## Aim of the task
Print all of the data below exactly as it appears, leaving out every image.

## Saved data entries

= = = = = = =

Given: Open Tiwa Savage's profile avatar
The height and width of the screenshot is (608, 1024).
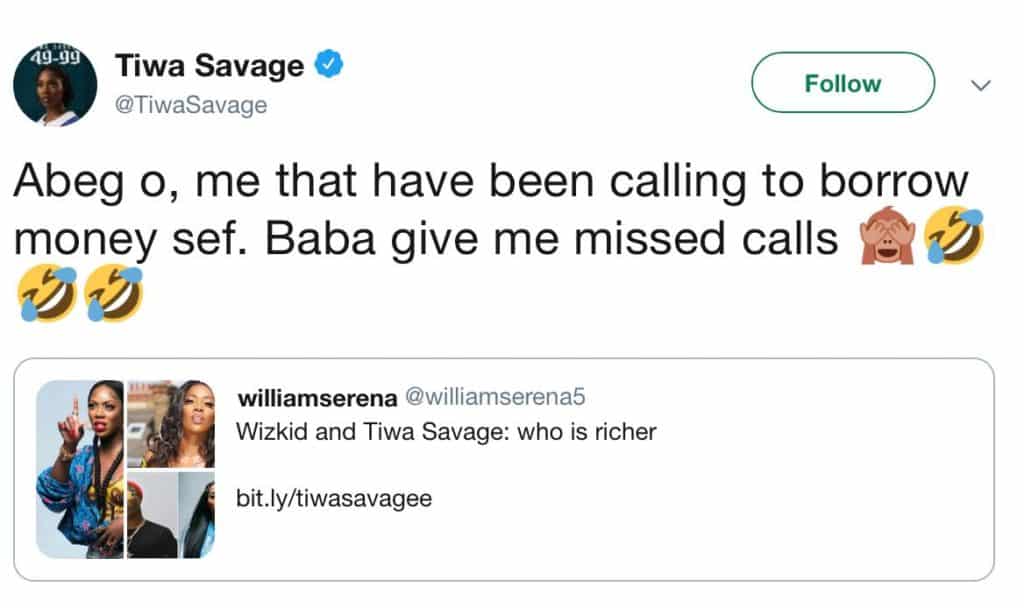Looking at the screenshot, I should point(55,84).
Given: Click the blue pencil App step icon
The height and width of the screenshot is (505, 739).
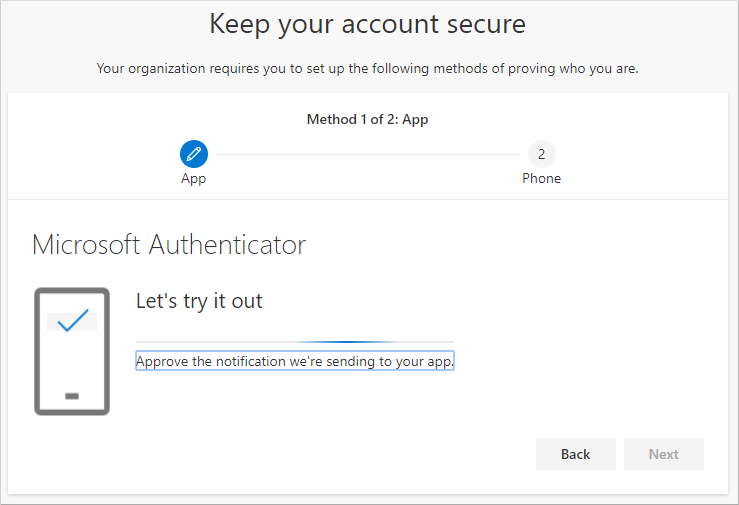Looking at the screenshot, I should pyautogui.click(x=194, y=154).
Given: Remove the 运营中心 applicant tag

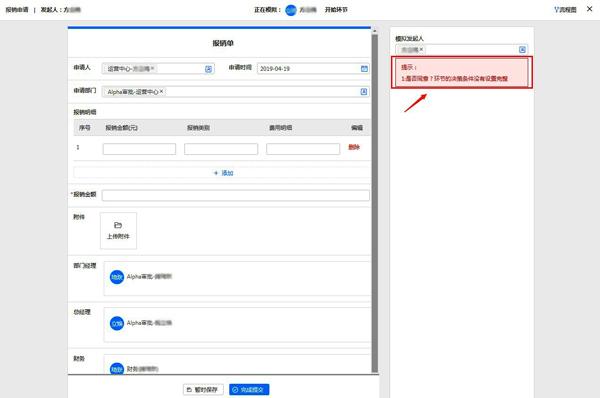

= = = = = = =

## Task response
Given: Open Tiwa Savage's profile avatar
The height and width of the screenshot is (608, 1024).
Looking at the screenshot, I should point(55,84).
Given: Click the blue pencil App step icon
The height and width of the screenshot is (505, 739).
Looking at the screenshot, I should pyautogui.click(x=194, y=154).
Given: Remove the 运营中心 applicant tag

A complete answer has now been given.